Erzürnt haben CDU und die Initiative Mitteschön auf die von der SPD signalisierte Kurswende zum Umgang mit dem Rechenzentrum reagiert. Während der Kooperation mit der SPD im Rathaus habe er „einen anderen Partner kennen gelernt und gern mit ihm zusammen gearbeitet“, sagte der damalige CDU-Fraktionschef Matthias Finken. „Im Moment scheinen einige Führungskräfte der SPD jegliches Augenmaß für eine ausgewogene Stadtentwicklung verloren zu haben.“

Mit dem Erhalt des Rechenzentrums sei „in Wirklichkeit durch die kalte Küche irgendwie die Verhinderung der Garnisonkirche gemeint“, erklärte Finken.

Barbara Kuster von Mitteschön pflichtete ihm mit Blick auf das geplante Kreativquartier als Alternative zum Kunsthaus im Rechenzentrum bei: „Jeder Künstler, der jetzt nicht an der Verhinderung des Garnisonkirchenschiffs interessiert ist, freut sich, und das tun im Rechenzentrum nicht wenige.“

Wie berichtet, hatte SPD-Fraktionschef Daniel Keller im Ergebnis der Anhörung zur Garnisonkirche bekannt gegeben, dass seine Fraktion nunmehr „ergebnisoffen“ über den weiteren Umgang mit dem Rechenzentrum diskutiere. Die Optionen: „Erhalt, Abriss oder Teilerhalt.“

Nach aktuellem Stand soll der DDR-Bau 2023 mit der Eröffnung des Kreativquartiers abgerissen werden, um Platz für den späteren Wiederaufbau des Garnisonkirchenschiffs zu schaffen.

In der Anhörung von Befürwortern und Gegnern der Garnisonkirche hatte sich nur Mitteschön für die originalgetreue Rekonstruktion des Schiffs ausgesprochen, ein CDU-Antrag mit dem gleichen Ziel wird im nächsten Hauptausschuss diskutiert.

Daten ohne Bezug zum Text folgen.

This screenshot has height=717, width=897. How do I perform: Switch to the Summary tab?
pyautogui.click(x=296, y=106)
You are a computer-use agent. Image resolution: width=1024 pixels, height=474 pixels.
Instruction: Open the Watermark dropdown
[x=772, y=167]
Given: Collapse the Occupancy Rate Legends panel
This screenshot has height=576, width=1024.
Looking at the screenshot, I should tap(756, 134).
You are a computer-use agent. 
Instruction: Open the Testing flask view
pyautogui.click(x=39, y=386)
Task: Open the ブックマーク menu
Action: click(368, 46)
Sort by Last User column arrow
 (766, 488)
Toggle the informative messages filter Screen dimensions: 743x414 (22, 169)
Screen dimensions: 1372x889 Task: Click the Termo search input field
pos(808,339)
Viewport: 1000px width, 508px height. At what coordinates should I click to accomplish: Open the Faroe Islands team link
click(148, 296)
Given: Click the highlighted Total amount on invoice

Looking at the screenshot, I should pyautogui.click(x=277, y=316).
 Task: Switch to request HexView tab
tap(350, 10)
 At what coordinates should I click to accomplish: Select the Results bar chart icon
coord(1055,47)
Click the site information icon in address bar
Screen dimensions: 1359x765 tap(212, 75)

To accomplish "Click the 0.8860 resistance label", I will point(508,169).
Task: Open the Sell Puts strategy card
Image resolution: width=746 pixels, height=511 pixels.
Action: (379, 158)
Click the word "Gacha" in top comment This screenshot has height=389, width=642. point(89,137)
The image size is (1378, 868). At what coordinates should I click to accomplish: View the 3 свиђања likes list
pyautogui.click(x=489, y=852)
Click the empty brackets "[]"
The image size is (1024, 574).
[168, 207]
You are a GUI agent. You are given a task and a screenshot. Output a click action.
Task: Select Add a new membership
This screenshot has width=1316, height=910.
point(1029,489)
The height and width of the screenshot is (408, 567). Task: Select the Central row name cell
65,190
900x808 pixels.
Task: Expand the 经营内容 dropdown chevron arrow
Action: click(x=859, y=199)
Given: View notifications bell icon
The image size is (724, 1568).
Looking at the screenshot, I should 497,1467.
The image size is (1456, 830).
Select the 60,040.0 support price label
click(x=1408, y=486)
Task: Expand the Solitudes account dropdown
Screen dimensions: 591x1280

Der evangelische Kirchenkreis hingegen erklärte, keinen Bedarf zu sehen, und selbst die Garnisonkirchenstiftung winkte ab: Das Schiff stünde aktuell nicht auf der Tagesordnung, so Kommunikationsvorstand Wieland Eschenbuurg sinngemäß.

Die Junge Union wirft der Kirche einen „Offenbarungseid vor dem Zeitgeist“ vor. Tatsächlich ist ohne die evangelische Kirche ein Schiff gar nicht zu haben.

Denn wie seinerzeit umfassend berichtet, hatte die evangelische Landeskirche 2016 mit ihrem 3,25 Millionen Euro-Kredit für den Bau des Kirchturms eine Dienstbarkeit ins Grundbuch eintragen lassen, nach der es ohne die Zustimmung der Landeskirche keine Baugenehmigung für das Kirchenschiff geben werde.

Stiftungs-Kommunikationsvorstand Eschenburg sieht in all dem kein Problem. Er mahnt: „Man muss doch mal die Kirche im Dorf lassen.“ Am Beginn einer Debatte über den Wiederaufbau des Kirchenschiffs stünde der Inhalt und erst am Ende die Form.

Mehr zum aktuellen Streit

>>> So lief die Anhörung zur Garnisonkirche

>>> Potsdams SPD diskutiert Erhalt des Rechenzentrums

>>> Parteijugend bringt sich in Position

Schwieriger sei es für ihn, wenn, wie von der SPD vorgebracht, Ideen für einen Architekturwettbewerb zu einem Grundstück geäußert würden, ohne den Eigentümer zu fragen. Keller hatte gegenüber MAZ Überlegungen zu einem Wettbewerb für das Grundstück des Rechenzentrums und die Fläche des einstigen Garnisonkirchenschiffs skizziert.